:: Task directions ::
Transcribe every entry word for word, leaving out all images.

(Dataset entries)
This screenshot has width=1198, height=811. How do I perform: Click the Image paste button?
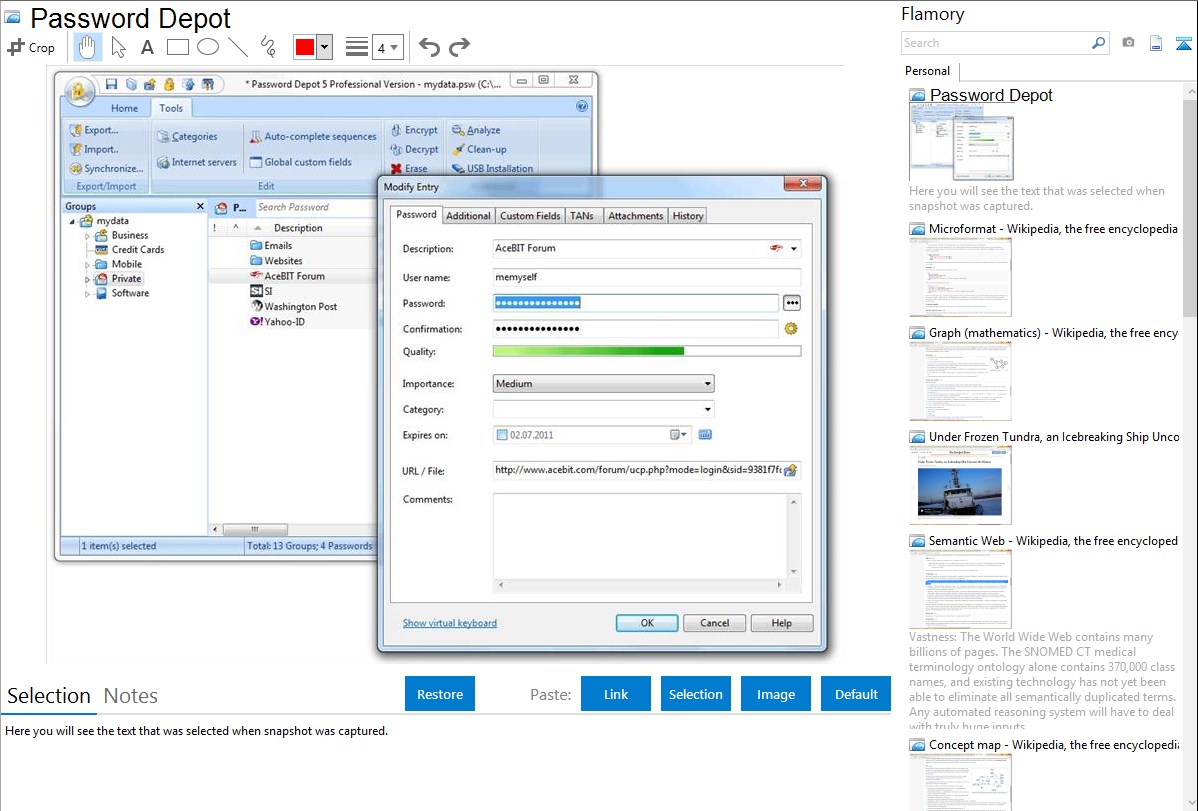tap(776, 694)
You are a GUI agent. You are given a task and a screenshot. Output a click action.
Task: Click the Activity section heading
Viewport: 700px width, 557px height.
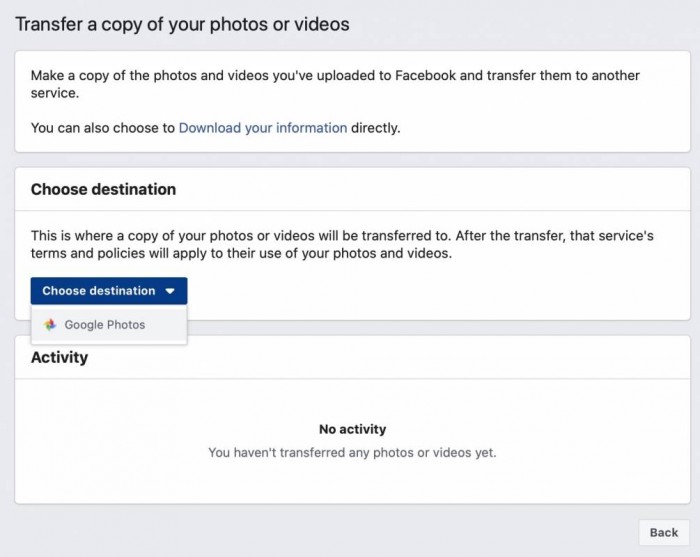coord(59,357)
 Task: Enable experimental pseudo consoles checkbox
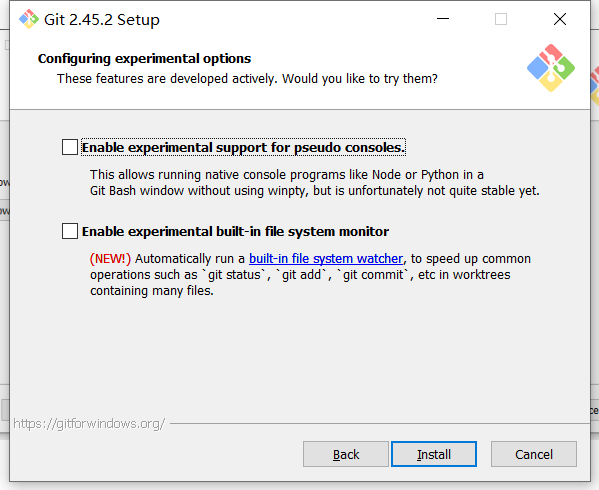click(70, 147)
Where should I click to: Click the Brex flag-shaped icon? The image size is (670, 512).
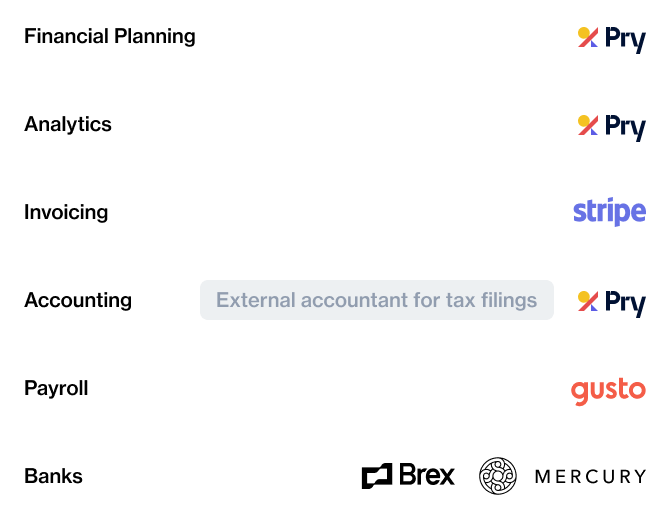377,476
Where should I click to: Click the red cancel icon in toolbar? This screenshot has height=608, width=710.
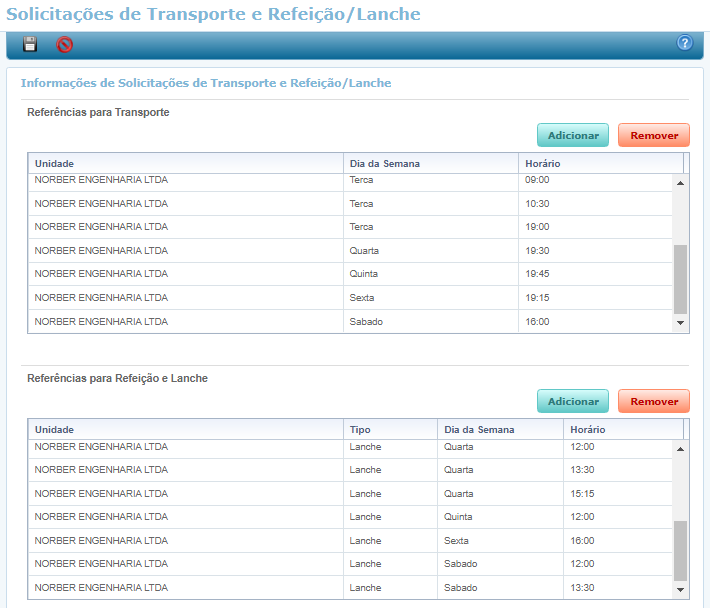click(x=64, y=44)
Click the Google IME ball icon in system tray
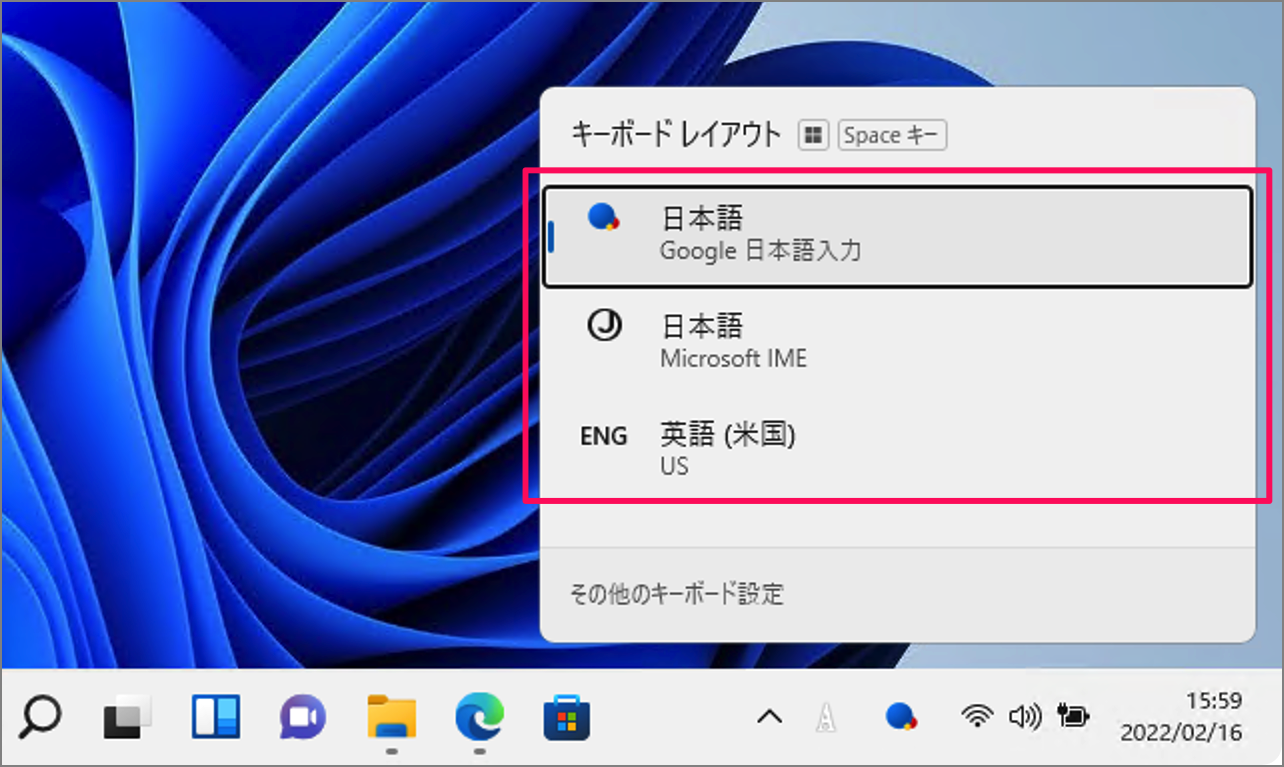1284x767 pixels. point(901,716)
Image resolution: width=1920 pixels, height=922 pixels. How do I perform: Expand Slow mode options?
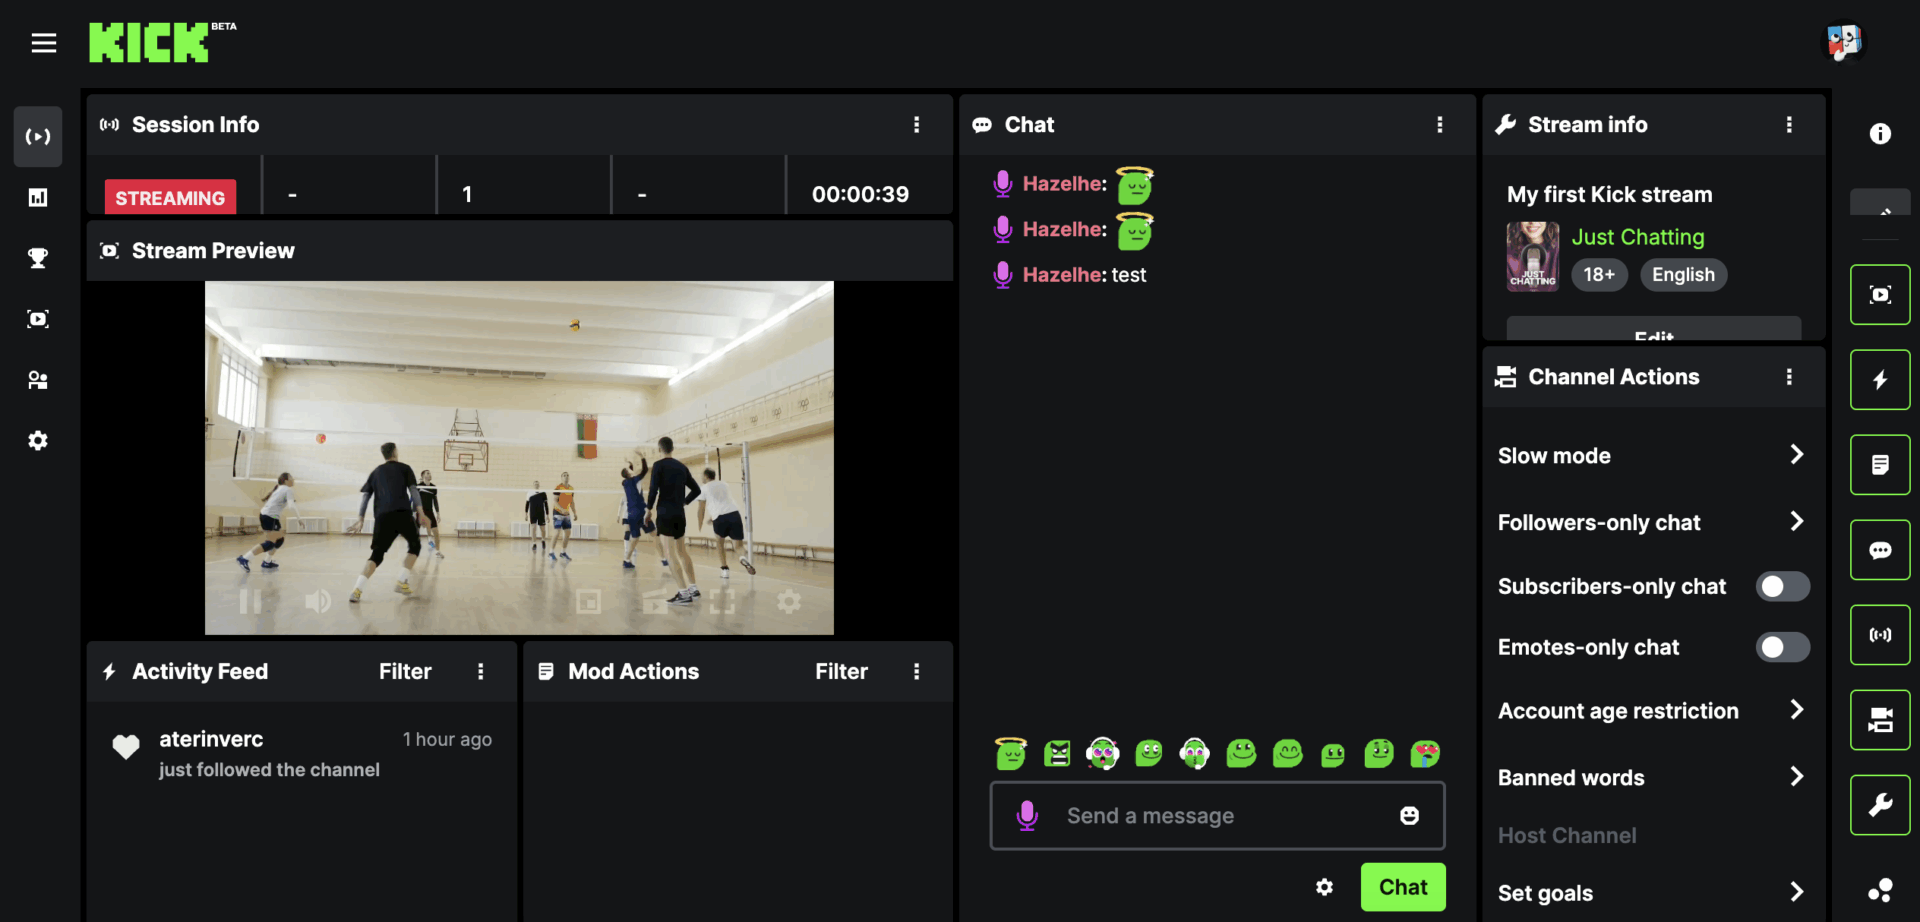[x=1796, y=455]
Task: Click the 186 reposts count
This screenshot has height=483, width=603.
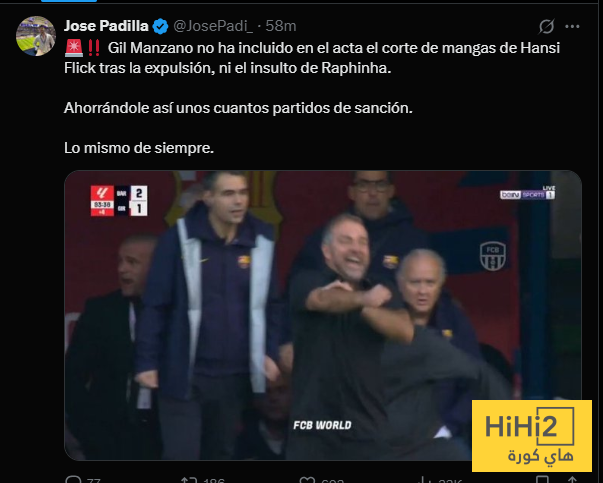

:: Solution ::
This screenshot has width=1198, height=811. How do I perform: Click the Image paste button?
tap(776, 694)
You are a GUI agent. You are given a task and a screenshot. Output a click action.
Task: Click the Activity section heading
Viewport: 700px width, 557px height.
coord(59,357)
 Task: Enable experimental pseudo consoles checkbox
click(70, 147)
Where should I click to: Click the Brex flag-shaped icon? The image size is (670, 512).
377,476
Where should I click to: Click the red cancel icon in toolbar? This screenshot has height=608, width=710.
click(x=64, y=44)
Click the Google IME ball icon in system tray
1284x767 pixels. point(901,716)
Image resolution: width=1920 pixels, height=922 pixels. How do I perform: Expand Slow mode options?
[x=1796, y=455]
Task: Click the 186 reposts count
This screenshot has height=483, width=603.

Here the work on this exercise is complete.